Transcripts show reputed mob boss’s violent streak
Death threats outlined at DiNunzio hearing
The man owed him money, tens of thousands of dollars for the purchase of his cheese shop in the North End, and Anthony DiNunzio was furious and wanted to send a message.
“So I grabbed him,’’ DiNunzio, the reputed boss of the New England Mafia, allegedly told an associate last December.
“Twenty-five [thousand dollars] comes to me.’’
DiNunzio’s associate, a senior member of the Gambino family, was sympathetic. And he responded, “He’s going to pay the twenty-five.’’
“Oh, yeah,’’ DiNunzio said, laughing and insinuating that if the payment wasn’t made, “I’ll kill him.’’
The alleged exchange, at a meeting in Clifton, N.J., was laid out in court records this week as part of prosecutors’ arguments that DiNunzio has shown a propensity for violence and that he should be held without bail, pending a trial on extortion and racketeering charges in federal court in Rhode Island.

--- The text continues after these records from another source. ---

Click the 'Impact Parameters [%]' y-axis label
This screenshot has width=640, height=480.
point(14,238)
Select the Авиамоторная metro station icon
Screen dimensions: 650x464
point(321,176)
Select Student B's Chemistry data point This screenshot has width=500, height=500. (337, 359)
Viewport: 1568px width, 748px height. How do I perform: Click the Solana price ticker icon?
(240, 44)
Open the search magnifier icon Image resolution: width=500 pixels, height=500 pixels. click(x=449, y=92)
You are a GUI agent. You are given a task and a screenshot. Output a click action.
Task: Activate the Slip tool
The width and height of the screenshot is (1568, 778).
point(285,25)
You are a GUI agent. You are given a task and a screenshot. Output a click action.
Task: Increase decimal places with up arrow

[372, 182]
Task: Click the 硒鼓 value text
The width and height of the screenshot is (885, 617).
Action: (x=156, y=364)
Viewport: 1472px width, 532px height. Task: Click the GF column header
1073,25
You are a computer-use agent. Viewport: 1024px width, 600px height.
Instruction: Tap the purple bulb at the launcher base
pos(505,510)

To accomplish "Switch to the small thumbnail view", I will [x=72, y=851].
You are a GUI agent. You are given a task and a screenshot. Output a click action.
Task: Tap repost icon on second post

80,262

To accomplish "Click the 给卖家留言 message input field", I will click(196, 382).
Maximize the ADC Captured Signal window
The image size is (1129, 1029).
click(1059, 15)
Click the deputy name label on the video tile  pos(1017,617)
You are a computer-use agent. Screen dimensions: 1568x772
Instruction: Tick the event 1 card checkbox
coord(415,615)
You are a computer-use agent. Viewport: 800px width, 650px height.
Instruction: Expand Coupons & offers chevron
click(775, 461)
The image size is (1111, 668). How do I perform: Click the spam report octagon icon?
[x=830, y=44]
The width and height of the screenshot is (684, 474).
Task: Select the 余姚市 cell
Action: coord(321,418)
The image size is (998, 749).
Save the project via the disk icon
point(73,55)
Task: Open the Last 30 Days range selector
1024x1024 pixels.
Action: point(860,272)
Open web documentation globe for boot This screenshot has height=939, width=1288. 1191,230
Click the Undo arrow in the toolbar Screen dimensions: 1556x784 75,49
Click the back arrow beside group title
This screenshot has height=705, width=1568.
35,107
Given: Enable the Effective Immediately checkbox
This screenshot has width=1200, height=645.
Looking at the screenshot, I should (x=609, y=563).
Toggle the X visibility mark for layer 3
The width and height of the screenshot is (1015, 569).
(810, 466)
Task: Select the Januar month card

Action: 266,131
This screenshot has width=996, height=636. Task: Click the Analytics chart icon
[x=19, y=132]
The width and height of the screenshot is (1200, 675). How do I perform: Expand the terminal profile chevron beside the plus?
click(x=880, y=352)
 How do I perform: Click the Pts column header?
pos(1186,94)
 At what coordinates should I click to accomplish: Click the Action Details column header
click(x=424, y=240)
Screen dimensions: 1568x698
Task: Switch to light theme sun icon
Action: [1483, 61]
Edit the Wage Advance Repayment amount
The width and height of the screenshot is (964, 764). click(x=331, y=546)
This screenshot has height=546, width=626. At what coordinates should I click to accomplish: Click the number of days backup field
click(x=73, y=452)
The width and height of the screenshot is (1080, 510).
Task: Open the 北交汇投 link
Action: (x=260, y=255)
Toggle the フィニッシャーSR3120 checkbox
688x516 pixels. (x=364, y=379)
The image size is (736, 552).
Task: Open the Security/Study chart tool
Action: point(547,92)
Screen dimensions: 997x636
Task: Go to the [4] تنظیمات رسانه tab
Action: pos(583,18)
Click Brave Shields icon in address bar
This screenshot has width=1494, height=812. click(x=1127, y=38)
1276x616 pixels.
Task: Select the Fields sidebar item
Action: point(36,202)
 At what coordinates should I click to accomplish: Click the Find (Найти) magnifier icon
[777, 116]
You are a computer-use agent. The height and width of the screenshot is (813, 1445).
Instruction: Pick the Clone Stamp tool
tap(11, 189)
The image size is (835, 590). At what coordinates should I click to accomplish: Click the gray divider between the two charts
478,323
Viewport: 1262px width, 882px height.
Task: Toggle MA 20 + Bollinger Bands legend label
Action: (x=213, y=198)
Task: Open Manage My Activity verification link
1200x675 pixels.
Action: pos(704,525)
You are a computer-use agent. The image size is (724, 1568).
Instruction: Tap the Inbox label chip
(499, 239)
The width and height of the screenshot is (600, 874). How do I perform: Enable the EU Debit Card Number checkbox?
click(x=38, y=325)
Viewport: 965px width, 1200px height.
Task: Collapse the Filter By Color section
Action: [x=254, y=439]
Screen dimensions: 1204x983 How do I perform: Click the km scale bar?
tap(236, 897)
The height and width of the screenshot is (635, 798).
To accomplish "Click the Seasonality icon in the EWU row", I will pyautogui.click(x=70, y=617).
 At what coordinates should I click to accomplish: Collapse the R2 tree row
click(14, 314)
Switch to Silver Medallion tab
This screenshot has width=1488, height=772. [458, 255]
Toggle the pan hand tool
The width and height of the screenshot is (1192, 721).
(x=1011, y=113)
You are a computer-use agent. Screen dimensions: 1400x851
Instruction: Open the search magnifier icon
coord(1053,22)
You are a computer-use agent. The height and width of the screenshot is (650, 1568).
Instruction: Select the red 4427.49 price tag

DiNunzio is the brother of convicted New England Mafia underboss Carmen “The Cheeseman’’ DiNunzio, who ran the cheese shop.
The conversation with the Gambino member and related exchanges outlined in court records describe DiNunzio’s unforgiving management style after taking over the New England Mafia, how he bragged that he would bury alive dissenters; how he demanded payments from underlings in Rhode Island; how he sought out and intimidated members of his organization he thought were cooperating with authorities.
The court records show that DiNunzio was worried that an investigation into his Rhode Island underlings would be his downfall.
“That’s the only thing I could think that could set me up,’’ he allegedly said.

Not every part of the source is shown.